Under the Custom Scans/Fixes box at the bottom, paste in the following

:OTL
IE - HKCU\Software\Microsoft\Windows\CurrentVersion\Internet Settings: "ProxyEnable" = 0

:Services

:Reg

:Files
ipconfig /flushdns /c

:Commands
[purity]
[resethosts]
[emptytemp]
[EMPTYFLASH]
[CREATERESTOREPOINT]
[Reboot]

Then click the Run Fix button at the top
Let the program run unhindered, reboot the PC when it is done

then will mbam or kaspersky work ?

#13
Tylinos

Posted 24 August 2010 - 06:31 PM

Member

Topic Starter
Member
78 posts

No luck. Same thing as before happened with both.
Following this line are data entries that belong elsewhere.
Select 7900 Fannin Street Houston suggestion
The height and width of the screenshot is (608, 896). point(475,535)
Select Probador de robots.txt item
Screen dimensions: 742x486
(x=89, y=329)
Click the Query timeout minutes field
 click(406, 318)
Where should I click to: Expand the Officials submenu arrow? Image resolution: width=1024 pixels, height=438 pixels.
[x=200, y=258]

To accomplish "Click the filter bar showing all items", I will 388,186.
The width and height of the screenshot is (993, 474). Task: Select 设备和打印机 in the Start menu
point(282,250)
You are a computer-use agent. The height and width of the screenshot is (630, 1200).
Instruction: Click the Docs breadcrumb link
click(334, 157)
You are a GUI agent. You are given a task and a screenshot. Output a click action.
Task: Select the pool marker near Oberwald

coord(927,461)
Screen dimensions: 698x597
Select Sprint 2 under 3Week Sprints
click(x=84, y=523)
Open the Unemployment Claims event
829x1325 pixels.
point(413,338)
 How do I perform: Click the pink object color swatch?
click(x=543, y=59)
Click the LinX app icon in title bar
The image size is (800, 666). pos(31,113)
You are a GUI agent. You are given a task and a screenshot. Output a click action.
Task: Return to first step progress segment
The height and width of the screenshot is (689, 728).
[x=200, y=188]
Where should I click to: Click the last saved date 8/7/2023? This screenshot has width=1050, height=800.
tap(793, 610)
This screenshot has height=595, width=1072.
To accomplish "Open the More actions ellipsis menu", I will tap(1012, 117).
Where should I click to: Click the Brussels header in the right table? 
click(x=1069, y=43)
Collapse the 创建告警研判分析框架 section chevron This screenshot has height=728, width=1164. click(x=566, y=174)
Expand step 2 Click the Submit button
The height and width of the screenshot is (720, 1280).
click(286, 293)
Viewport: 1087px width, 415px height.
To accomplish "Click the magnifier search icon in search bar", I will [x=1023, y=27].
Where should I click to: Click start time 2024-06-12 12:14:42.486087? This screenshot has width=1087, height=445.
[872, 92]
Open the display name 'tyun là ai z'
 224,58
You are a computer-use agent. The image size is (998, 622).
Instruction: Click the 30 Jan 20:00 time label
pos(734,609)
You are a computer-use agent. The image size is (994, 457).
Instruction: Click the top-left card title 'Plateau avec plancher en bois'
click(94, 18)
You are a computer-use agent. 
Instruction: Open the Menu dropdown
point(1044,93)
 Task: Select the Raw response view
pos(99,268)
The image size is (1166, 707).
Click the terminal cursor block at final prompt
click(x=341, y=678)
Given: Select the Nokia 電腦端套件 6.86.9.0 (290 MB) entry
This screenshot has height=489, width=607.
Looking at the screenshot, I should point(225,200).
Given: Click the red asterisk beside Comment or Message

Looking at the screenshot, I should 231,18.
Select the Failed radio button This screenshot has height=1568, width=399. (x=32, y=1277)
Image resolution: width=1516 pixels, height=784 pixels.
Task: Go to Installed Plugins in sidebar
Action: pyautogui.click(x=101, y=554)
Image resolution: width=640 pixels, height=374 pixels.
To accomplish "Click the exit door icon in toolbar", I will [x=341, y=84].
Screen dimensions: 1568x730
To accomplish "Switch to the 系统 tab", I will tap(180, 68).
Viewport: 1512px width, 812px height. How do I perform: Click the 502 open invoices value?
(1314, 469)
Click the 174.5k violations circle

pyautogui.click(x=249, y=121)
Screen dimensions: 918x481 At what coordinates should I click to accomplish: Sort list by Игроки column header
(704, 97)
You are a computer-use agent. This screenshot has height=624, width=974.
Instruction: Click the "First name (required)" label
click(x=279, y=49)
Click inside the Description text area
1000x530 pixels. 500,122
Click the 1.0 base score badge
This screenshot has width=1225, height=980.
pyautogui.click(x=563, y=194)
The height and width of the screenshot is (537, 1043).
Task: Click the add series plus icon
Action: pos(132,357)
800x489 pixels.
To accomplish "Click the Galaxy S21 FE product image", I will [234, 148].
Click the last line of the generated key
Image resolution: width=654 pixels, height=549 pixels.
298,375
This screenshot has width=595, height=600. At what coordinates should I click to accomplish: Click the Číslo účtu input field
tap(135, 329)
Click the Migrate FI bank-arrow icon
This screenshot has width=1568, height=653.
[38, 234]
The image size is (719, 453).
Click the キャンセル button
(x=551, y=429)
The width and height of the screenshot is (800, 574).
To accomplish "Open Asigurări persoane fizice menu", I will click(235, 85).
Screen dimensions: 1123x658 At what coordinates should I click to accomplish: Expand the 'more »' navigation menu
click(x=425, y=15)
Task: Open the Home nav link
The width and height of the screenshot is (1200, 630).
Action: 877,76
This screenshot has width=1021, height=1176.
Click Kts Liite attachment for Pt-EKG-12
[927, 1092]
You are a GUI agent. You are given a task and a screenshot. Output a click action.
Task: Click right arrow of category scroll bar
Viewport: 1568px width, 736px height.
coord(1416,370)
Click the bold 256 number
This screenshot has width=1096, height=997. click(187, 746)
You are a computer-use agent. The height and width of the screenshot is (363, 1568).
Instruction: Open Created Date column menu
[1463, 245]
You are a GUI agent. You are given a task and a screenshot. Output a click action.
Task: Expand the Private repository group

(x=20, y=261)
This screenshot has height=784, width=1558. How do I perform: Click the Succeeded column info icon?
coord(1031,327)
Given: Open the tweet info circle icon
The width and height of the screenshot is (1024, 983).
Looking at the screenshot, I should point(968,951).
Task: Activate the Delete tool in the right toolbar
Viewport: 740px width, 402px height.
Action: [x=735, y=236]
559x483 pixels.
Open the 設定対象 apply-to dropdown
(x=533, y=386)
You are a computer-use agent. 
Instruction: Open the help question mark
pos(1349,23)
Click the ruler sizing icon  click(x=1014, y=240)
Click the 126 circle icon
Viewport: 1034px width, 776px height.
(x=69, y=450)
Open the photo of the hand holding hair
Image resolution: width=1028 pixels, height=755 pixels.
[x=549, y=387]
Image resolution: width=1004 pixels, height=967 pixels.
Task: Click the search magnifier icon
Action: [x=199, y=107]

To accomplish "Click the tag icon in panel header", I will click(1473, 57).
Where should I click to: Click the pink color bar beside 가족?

Edited by Tylinos, 24 August 2010 - 06:32 PM.

#14
Tylinos

Posted 24 August 2010 - 07:44 PM

Member

Topic Starter
Member
78 posts

1.are pages opening atrociously slowly
2.in task manager i know your ram is running mostly red,what about the graphs for cpu ,or even numbers underneath? is the graph blank?
3.do you know that microsoft updates so regularly now they call it patch tuesday.

1. Generally no. It's the computer itself that's being incredibly slow, not the internet.

2. The memory usage is fine, but the CPU % being used is what that problem is.